#### Extracted data:
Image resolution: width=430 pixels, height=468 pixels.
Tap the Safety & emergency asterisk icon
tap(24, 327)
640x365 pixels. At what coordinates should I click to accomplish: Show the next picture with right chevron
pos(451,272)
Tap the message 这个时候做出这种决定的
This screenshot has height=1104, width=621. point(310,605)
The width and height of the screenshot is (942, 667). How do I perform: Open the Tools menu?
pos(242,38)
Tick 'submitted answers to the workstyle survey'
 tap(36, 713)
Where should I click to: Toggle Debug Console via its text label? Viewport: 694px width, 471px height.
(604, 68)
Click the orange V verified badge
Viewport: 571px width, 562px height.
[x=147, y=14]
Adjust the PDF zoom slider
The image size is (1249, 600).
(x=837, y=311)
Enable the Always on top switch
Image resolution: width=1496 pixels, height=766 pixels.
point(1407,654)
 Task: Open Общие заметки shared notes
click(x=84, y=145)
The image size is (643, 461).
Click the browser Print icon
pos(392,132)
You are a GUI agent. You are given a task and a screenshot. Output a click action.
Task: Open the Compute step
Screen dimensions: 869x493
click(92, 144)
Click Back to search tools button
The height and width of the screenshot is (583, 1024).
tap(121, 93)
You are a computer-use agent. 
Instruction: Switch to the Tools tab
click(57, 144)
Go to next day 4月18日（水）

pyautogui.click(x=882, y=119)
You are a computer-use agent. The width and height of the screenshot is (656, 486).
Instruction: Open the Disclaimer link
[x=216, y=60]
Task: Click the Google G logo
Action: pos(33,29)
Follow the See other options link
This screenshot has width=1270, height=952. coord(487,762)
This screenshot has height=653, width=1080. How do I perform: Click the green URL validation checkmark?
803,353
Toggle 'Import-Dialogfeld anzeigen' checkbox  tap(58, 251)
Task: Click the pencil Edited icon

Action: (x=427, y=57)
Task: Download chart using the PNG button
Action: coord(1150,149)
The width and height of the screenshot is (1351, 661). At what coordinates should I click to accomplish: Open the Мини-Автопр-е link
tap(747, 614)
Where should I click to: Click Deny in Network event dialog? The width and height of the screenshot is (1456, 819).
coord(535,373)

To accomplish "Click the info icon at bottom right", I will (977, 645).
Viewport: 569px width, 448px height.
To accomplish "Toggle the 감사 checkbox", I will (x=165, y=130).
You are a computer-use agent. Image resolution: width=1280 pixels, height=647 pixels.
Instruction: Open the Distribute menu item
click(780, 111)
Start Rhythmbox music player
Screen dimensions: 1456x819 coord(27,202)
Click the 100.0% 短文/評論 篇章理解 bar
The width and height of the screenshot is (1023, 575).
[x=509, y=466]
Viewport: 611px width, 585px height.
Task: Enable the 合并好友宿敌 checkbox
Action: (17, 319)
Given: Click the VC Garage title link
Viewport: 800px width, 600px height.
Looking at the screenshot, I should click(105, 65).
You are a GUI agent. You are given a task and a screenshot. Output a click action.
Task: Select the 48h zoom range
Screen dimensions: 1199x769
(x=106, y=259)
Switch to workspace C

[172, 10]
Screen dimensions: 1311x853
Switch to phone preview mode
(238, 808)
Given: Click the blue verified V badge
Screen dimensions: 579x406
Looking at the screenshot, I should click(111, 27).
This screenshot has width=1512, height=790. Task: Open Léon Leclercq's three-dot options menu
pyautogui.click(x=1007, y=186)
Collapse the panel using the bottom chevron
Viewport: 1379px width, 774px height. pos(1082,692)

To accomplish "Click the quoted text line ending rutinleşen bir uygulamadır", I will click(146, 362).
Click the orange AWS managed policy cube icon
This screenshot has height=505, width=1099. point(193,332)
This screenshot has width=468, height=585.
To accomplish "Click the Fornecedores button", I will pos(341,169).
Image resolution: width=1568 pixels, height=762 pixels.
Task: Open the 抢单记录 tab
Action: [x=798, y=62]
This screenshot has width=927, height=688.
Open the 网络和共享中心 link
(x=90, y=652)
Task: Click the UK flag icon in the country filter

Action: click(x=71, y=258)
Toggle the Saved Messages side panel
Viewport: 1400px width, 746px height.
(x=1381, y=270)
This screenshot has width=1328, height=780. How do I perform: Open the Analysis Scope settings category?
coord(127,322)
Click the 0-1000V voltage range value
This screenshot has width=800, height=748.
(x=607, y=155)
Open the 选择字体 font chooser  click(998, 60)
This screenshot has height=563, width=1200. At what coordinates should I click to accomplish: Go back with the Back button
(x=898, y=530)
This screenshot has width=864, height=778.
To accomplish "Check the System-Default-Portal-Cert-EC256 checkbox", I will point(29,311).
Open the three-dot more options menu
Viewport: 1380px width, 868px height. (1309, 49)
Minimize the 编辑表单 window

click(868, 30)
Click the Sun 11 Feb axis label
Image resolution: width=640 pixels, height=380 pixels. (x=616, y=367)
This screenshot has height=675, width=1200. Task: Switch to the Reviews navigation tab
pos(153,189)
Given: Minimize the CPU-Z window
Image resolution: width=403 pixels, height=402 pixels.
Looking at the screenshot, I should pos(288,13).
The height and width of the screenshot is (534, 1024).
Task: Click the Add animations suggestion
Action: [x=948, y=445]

#### Goal:
Return every line of the entries above that contains the word "Where", treating uppercase and lowercase letters as different.

#### The response:
Where should I click to: Toggle Debug Console via its text label? Viewport: 694px width, 471px height.
Where should I click to: Click Deny in Network event dialog? The width and height of the screenshot is (1456, 819).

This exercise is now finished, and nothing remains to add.